** START OF Selected passage **

# everybodys lighting methods



## DiXoN (Jan 31, 2003)

i have my tank in my living room i have only 1 2' tube in the tank so dark ends main light in the middle,i have nothing to dim the light and this has been the same light i have used for all the p's i have had. 
the tank light comes on with a timer everyday and my p's never flinch when it comes or even show any signs of being jumpy or nervous.
my tank light comes on at @ 4pm until @ 1pm then the room is totally dark until morning @ 9 am when i open the blinds (vary's with work times days off etc).
from @ 9am until 4pm only natural daylight is on the tank this is not direct as tank is against wall around the corner from bay window.
the cycle then begins again.
please post your own lighting schedules on your p tanks as this could be interesting in the world of piranha .
please post even if you have no light as it gives a different perspective .
i am not asking for equipment details just the basics this is not a experiment i just want peoples opinions on how and why and only p tanks as we know how they are with light
dixon


----------



## pcrose (Mar 9, 2003)

well around 9 or 10 depending on who is at the house is when we turn the lights on or if both me and kev have to go to work we turn them on before we go, we then turn the lights off around 10pm-12am depends on when we go to bed it is usually like 11pm, when I am at my moms house I turn on the lights sometime in the morning and either I or my dad turn them off at anytime as long as it is dark outside. That is what we do. Hope it helps


----------



## InSinUAsian (Jan 3, 2003)

No lights what-so-ever for me. P's seem to enjoy that.

~Dj


----------



## Judazzz (Jan 13, 2003)

** END OF Selected passage **

■ **Instruction 1**
Reproduce the part of the forum thread that begins with the words "the tank light" and stops after "different perspective .".

** START OF Data for this task **

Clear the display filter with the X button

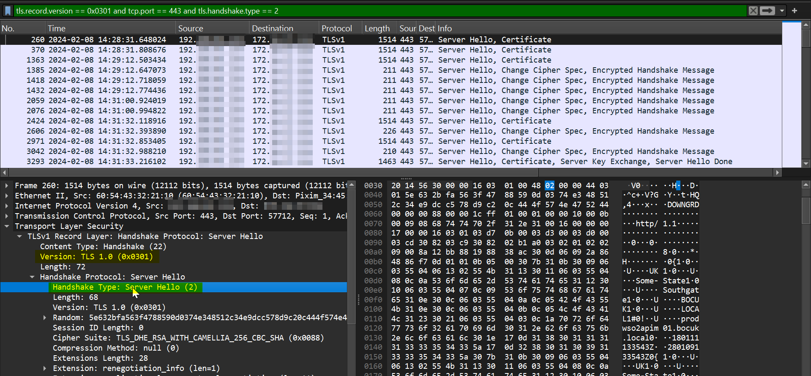pyautogui.click(x=753, y=11)
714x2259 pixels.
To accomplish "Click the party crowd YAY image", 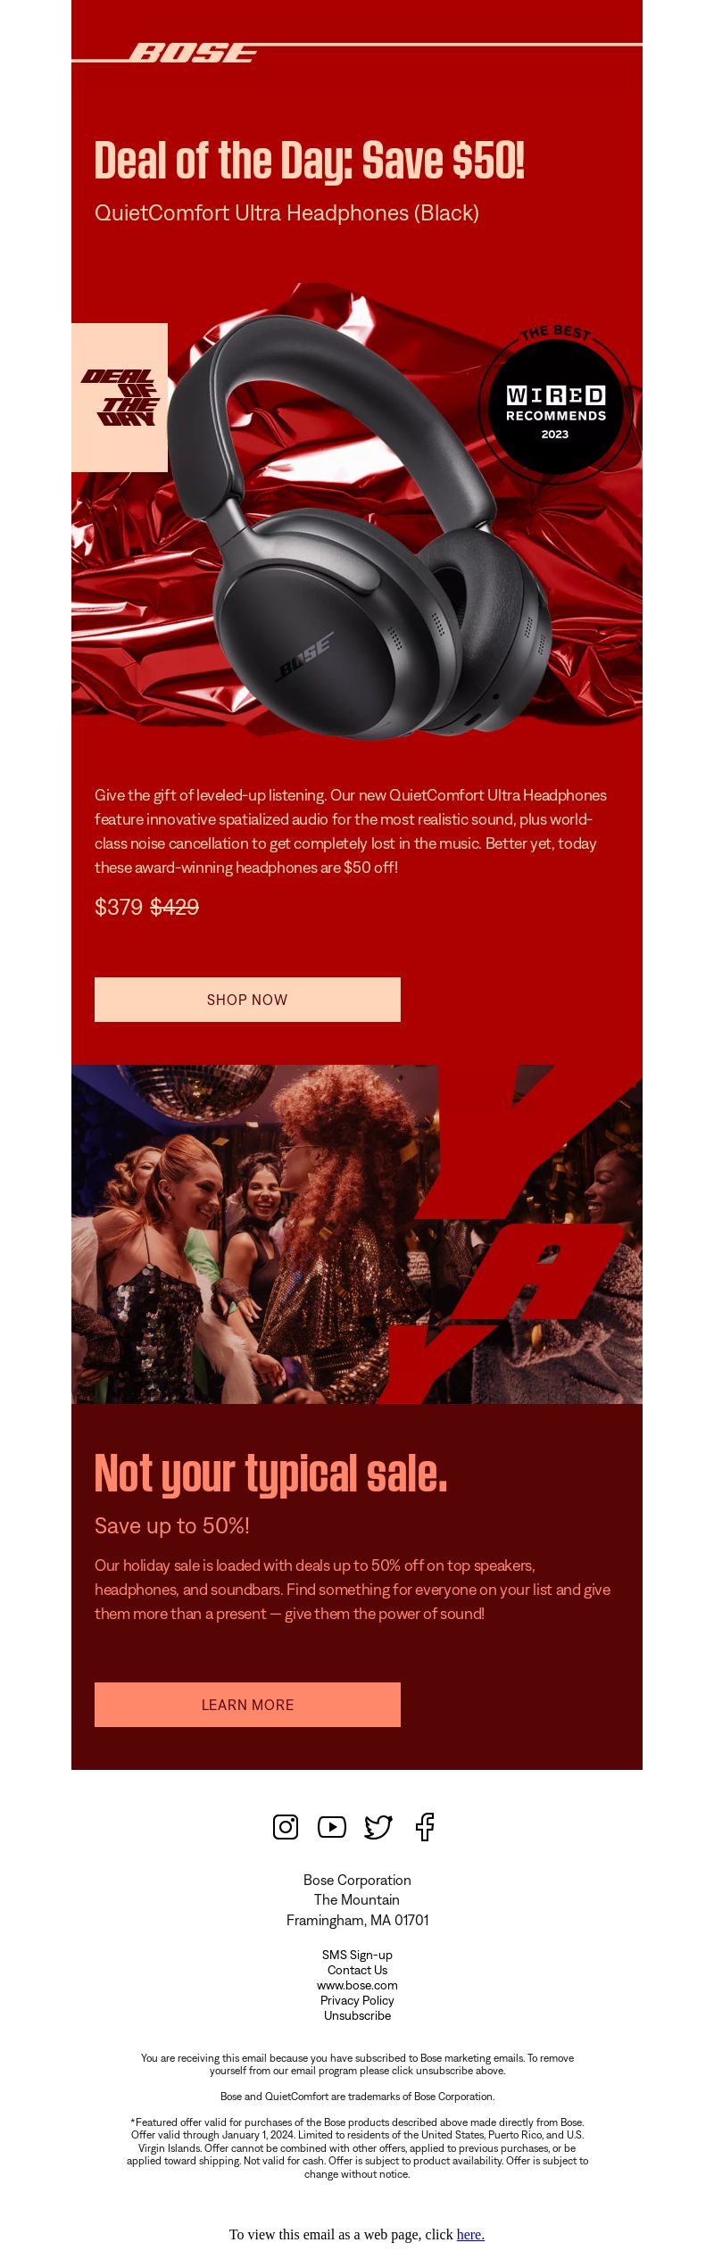I will (x=357, y=1234).
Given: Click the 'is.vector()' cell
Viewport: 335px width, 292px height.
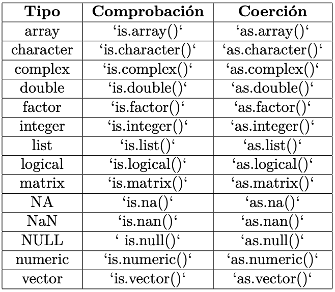Looking at the screenshot, I should (148, 278).
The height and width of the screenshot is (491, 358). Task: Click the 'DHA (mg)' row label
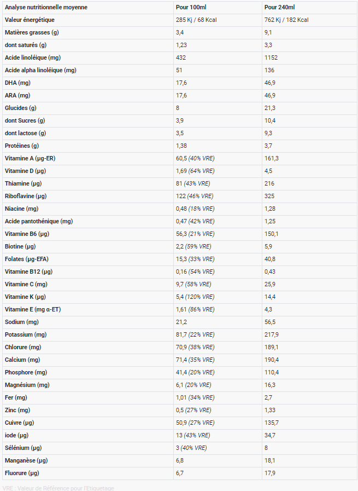(17, 83)
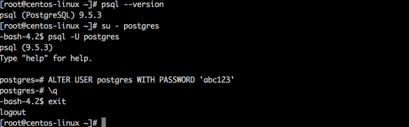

** END OF Data for this task **

■ **Instruction 2**
Please rewrite the dataset rows from the one containing "Given: Click the 'is.vector()' cell" through the final row, swapping "Click" for "Select" and keeping everything else the same. Give only those rows, without the pictures.

■ **Written response 1**
the tank light comes on with a timer everyday and my p's never flinch when it comes or even show any signs of being jumpy or nervous.
my tank light comes on at @ 4pm until @ 1pm then the room is totally dark until morning @ 9 am when i open the blinds (vary's with work times days off etc).
from @ 9am until 4pm only natural daylight is on the tank this is not direct as tank is against wall around the corner from bay window.
the cycle then begins again.
please post your own lighting schedules on your p tanks as this could be interesting in the world of piranha .
please post even if you have no light as it gives a different perspective .

■ **Written response 2**
Given: Select the 'is.vector()' cell
Viewport: 335px width, 292px height.
Looking at the screenshot, I should (148, 278).
The height and width of the screenshot is (491, 358). Task: Select the 'DHA (mg)' row label
(17, 83)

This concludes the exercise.